Can you send me the somaticseq produced .tsv files if possible?

robinjugas commented 3 years ago

I think this one:

EF1059.variants.zip

litaifang commented 3 years ago

I don't recognize the format of that file. Do you have the somatic_seq_results/TRAINING/Ensemble.sSNV.tsv file? If possible, you can also send me the Strelka2 file. I wonder if a newer version of Strelka2 breaks something.....

robinjugas commented 3 years ago

strelka2.zip somatic_seq_results/TRAINING/Ensemble.sSNV.tsv I dont have this one as SS training fails...

robinjugas commented 3 years ago

Consensus_mode.zip This should be somaticseq consensus mode results.

litaifang commented 3 years ago

Which version of SomaticSeq did you use? I'll try to figure out what went wrong. I think the problem is that in the Ensemble.sSNV.tsv and Ensemble.sINDEL.tsv files, the final column TrueVariant_or_False only has nan values. But you did provide the truth snv and indel files so I might have a bug when there is a particular set of callers being invoked. Can you confirm that when you do not pass the strelka vcf files, the TrueVariant_or_False column has 0 and 1 values?

(Records supplied)
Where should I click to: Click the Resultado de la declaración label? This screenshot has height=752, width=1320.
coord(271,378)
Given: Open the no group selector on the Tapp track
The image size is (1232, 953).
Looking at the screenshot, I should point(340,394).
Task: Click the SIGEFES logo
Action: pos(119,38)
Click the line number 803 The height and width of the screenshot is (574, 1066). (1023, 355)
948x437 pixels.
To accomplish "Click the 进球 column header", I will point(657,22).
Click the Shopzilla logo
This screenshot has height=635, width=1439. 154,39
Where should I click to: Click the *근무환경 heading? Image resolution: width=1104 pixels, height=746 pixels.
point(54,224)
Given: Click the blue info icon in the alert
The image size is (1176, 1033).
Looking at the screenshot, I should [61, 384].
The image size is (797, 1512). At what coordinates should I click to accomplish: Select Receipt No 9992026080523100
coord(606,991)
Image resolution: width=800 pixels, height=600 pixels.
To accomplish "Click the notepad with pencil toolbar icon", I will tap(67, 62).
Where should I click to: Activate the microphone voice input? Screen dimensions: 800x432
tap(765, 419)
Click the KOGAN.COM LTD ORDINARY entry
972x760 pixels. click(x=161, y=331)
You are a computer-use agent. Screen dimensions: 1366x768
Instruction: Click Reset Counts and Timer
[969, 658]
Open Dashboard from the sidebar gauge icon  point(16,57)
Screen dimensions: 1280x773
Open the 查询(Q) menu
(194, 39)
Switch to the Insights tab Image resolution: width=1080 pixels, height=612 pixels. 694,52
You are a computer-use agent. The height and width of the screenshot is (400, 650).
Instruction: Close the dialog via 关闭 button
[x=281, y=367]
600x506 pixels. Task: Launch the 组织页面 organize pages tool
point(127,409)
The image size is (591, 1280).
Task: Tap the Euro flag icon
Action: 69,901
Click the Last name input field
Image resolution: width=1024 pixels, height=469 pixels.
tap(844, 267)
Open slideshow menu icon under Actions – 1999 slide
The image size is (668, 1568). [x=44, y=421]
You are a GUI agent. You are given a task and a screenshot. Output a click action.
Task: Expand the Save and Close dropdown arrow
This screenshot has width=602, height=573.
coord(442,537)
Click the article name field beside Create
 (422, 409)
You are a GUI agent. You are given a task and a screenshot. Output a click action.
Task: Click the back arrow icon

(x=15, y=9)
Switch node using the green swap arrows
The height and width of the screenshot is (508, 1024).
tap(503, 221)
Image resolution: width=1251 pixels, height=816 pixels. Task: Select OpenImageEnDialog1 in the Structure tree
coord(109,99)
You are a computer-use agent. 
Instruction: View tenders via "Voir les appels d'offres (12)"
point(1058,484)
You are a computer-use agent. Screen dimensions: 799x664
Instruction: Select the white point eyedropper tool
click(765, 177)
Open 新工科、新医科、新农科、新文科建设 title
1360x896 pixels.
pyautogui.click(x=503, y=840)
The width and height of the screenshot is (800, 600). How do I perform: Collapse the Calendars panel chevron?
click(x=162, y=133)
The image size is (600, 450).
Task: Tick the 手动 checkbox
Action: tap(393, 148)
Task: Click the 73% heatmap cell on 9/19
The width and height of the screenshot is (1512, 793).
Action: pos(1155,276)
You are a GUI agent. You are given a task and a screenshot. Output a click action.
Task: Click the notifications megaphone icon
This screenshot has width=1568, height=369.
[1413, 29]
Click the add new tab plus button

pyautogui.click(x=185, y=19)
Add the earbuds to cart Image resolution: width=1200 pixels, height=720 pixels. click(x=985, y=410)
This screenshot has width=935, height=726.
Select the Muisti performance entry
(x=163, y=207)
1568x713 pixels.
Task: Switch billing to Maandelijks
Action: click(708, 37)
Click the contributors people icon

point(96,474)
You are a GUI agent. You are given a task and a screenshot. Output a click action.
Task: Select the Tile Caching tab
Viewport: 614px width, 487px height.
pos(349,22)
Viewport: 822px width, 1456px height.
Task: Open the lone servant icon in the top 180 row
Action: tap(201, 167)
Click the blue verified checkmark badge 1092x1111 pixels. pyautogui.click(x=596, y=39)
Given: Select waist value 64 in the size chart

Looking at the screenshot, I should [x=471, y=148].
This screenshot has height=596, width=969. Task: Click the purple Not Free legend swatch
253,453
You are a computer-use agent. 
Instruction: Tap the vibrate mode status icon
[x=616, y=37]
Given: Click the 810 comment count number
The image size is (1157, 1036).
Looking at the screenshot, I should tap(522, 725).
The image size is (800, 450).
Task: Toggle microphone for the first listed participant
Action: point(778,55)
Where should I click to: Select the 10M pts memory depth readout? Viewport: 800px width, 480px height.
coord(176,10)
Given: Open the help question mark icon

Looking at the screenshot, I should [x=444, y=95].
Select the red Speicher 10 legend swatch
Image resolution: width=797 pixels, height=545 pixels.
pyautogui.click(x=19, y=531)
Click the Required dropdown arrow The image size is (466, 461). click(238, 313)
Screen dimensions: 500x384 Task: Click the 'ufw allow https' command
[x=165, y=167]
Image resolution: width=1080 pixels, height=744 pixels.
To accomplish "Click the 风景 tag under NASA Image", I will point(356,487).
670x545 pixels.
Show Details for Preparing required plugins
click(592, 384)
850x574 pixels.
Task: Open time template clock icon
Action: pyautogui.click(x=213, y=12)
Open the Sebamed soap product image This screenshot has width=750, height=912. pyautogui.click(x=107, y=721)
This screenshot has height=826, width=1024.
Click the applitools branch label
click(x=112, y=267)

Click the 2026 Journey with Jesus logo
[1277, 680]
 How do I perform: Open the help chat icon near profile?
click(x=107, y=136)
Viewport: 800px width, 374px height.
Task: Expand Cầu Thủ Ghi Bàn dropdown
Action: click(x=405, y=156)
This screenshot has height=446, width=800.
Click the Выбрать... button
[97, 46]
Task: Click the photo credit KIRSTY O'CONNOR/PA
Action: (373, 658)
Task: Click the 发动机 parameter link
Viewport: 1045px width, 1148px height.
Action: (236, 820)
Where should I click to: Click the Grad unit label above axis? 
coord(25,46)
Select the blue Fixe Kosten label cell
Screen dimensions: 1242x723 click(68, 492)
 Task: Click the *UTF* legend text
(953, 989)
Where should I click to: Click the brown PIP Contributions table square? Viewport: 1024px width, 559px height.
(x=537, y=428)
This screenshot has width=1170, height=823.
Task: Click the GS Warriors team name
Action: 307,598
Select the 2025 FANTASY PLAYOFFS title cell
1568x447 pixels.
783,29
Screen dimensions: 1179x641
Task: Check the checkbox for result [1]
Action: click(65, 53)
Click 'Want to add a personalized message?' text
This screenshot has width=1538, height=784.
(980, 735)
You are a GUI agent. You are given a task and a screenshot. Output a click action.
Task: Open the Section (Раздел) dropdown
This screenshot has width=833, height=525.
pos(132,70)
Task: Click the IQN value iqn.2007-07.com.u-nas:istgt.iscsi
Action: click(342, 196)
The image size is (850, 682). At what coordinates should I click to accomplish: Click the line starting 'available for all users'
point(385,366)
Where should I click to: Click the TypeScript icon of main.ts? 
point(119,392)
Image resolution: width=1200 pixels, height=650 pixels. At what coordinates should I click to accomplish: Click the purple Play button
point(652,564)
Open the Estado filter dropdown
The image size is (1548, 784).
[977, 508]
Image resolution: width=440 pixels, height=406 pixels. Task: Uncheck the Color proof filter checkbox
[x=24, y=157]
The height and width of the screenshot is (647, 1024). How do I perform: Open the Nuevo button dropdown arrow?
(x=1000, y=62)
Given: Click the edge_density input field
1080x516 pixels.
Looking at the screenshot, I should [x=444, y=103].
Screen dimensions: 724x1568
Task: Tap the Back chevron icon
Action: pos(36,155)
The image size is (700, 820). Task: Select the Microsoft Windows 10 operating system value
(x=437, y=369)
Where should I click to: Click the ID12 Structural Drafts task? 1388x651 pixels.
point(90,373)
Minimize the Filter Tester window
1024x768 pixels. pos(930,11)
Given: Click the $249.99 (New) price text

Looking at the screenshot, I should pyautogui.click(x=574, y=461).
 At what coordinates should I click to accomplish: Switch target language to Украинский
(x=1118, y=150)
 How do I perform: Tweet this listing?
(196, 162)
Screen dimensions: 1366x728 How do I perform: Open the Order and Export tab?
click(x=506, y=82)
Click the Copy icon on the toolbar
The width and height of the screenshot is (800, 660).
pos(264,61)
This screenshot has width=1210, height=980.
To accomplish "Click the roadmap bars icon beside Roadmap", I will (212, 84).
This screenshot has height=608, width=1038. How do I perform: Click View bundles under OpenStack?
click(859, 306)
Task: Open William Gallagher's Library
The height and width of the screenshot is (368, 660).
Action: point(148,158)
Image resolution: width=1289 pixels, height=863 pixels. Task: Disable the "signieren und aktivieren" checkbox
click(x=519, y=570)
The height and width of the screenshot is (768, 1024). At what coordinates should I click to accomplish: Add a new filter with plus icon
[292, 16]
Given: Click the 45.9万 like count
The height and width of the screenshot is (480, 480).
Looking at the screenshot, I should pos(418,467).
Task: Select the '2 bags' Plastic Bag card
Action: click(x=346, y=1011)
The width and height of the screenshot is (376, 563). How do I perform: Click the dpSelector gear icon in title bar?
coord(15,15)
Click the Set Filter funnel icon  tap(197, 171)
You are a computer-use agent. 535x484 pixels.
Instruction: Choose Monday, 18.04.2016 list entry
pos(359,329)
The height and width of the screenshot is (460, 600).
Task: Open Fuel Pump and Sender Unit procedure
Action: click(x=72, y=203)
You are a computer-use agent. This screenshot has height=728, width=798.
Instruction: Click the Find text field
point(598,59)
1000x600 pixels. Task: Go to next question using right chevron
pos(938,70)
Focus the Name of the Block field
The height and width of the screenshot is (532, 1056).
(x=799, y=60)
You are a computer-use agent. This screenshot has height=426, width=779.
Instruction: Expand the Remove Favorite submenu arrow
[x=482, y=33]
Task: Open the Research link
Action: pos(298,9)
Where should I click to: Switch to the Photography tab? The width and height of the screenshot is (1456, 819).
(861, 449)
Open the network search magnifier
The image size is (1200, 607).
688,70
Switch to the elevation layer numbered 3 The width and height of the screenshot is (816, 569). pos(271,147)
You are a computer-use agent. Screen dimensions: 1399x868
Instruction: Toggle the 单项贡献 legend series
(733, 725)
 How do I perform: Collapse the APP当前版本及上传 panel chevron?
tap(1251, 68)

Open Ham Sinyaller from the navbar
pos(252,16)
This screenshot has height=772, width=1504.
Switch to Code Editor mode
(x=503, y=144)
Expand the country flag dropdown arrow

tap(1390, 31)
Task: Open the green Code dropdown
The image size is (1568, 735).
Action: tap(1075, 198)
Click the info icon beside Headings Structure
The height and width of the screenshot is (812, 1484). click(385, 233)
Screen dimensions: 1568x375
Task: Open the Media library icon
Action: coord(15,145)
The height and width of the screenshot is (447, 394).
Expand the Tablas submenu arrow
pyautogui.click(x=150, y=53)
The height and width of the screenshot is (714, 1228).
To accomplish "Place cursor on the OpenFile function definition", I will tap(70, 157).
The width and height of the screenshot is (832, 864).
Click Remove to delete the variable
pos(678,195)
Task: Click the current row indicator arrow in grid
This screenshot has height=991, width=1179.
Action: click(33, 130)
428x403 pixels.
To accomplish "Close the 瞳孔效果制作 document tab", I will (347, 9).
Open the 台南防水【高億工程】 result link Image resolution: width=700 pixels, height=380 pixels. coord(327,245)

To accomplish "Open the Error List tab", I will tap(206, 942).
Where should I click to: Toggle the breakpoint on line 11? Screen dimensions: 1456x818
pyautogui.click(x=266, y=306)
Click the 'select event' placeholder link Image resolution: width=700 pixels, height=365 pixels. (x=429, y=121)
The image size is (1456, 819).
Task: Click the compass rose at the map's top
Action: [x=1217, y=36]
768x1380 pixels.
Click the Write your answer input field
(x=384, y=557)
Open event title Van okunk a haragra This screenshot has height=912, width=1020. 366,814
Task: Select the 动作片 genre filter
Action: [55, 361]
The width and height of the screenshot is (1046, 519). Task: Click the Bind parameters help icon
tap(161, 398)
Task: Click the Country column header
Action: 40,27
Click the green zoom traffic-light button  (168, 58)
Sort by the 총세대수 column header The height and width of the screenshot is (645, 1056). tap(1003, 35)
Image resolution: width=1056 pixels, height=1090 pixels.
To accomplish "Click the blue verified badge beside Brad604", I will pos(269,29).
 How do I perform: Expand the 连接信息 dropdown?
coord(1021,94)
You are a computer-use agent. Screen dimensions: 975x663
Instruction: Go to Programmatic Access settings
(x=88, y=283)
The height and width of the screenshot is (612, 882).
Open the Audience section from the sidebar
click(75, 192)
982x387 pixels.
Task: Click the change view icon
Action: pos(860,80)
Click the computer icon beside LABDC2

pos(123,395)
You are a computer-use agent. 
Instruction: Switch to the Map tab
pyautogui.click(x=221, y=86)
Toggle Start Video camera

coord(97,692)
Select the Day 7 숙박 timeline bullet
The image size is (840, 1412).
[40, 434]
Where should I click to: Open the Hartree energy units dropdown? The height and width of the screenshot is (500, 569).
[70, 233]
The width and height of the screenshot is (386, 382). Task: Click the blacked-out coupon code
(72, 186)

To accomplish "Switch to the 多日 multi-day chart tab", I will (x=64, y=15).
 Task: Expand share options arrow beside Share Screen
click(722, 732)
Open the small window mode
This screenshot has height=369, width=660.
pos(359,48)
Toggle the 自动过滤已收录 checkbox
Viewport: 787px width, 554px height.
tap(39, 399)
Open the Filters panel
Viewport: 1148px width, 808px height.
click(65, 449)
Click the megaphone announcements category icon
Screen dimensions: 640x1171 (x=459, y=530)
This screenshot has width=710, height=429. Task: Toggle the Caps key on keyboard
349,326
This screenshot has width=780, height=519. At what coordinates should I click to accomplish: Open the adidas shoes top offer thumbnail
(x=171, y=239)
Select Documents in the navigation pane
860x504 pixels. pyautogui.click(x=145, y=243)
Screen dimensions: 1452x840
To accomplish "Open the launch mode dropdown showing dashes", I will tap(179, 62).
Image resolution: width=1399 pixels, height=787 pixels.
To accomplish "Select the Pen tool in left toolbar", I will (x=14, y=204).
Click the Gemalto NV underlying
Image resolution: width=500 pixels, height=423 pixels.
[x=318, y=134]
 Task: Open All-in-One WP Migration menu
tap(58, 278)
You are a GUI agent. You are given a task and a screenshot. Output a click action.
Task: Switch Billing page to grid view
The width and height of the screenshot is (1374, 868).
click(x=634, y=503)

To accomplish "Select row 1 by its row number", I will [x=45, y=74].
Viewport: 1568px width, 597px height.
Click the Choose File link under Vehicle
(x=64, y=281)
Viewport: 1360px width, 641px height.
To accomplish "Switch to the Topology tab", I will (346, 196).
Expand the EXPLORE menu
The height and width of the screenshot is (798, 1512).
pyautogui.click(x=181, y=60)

(Work instructions)
1. In the SomaticSeq thread, which column does litaifang say holds only nan values?
2. Rewrite everything in the SomaticSeq thread from "Which version of" down to "and 1 values?", and change "callers" to "tools".
Answer using only the SomaticSeq thread.

(Responses by task)
1. The final column, TrueVariant_or_False.

2.
Which version of SomaticSeq did you use? I'll try to figure out what went wrong. I think the problem is that in the Ensemble.sSNV.tsv and Ensemble.sINDEL.tsv files, the final column TrueVariant_or_False only has nan values. But you did provide the truth snv and indel files so I might have a bug when there is a particular set of tools being invoked. Can you confirm that when you do not pass the strelka vcf files, the TrueVariant_or_False column has 0 and 1 values?